The volume concludes with a section devoted mainly to explorations of medieval piety and belief, including the cult of the saints and the liturgy. Caroline Walker Bynum ("Miracles and Marvels: The Limits of Alterity") furthers her contribution to a recent historiographical debate on wonders and monsters with an elegant exploration of the medieval categories of mirabilia and miracula. She critiques the way in which the modern world tends to fix on the medieval period as one populated with the bizarre and grotesque, and instead draws extensively on medieval authors to demonstrate how these categories developed in ways that encouraged a search for natural causes and a resistance to the "bizarre", rather than the reverse. Arnold Angenendt similarly challenges prevailing ways of perceiving the middle ages, arguing for a reappraisal of late medieval spirituality and religious practice--in this case the study of the liturgy--to be undertaken outside the shadow of decline represented by Jan Huizinga ("Die Liturgie bei Heinrich Seuse"). He examines how the trend towards interiorisation characteristic of later medieval piety was expressed in liturgical practice through the figure of Henry Suso. Angenendt outlines Suso's distinctive visual spirituality and praxis, demonstrating how he incorporated images and visions as a means of enhancing the sacramental nature of his liturgical experience. It would be worth considering the implications of Suso's praxis on others, especially given his pastoral relationships with Dominican women.
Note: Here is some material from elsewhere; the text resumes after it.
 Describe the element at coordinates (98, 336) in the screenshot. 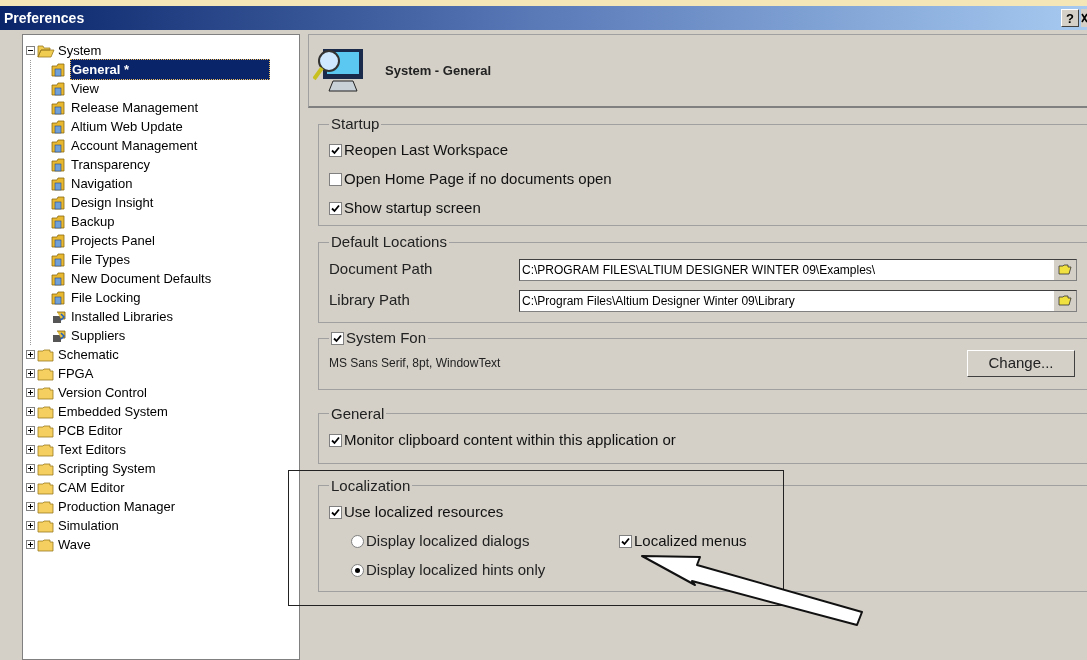

I see `tree-item: Suppliers` at that location.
Perhaps not surprisingly for a collection of this nature, the majority of contributions provide micro-historical studies, based on close readings of little known documentary material, or offer new interpretations of better known material. The methodological approaches employed by contributors are primarily textual and historical, with the exception of an art historical study of the Jerusalem Cross (Victor Elbern). These local studies highlight the ways in which broader processes of historical change are rooted in personal interactions shaped by regional interests, economic concerns, personal influence, private decisions and not least religious considerations. This approach not only illuminates specific moments in history, but also offers stimulating re-appraisals or reconsiderations of the broader contexts in which they occurred. Finally, in terms of production, the volume is elegantly presented and, apart from a few typographical errors, carefully edited. It will take its place as a fitting tribute to the scholarship of one of the leading figures in the field of medieval religious and social history.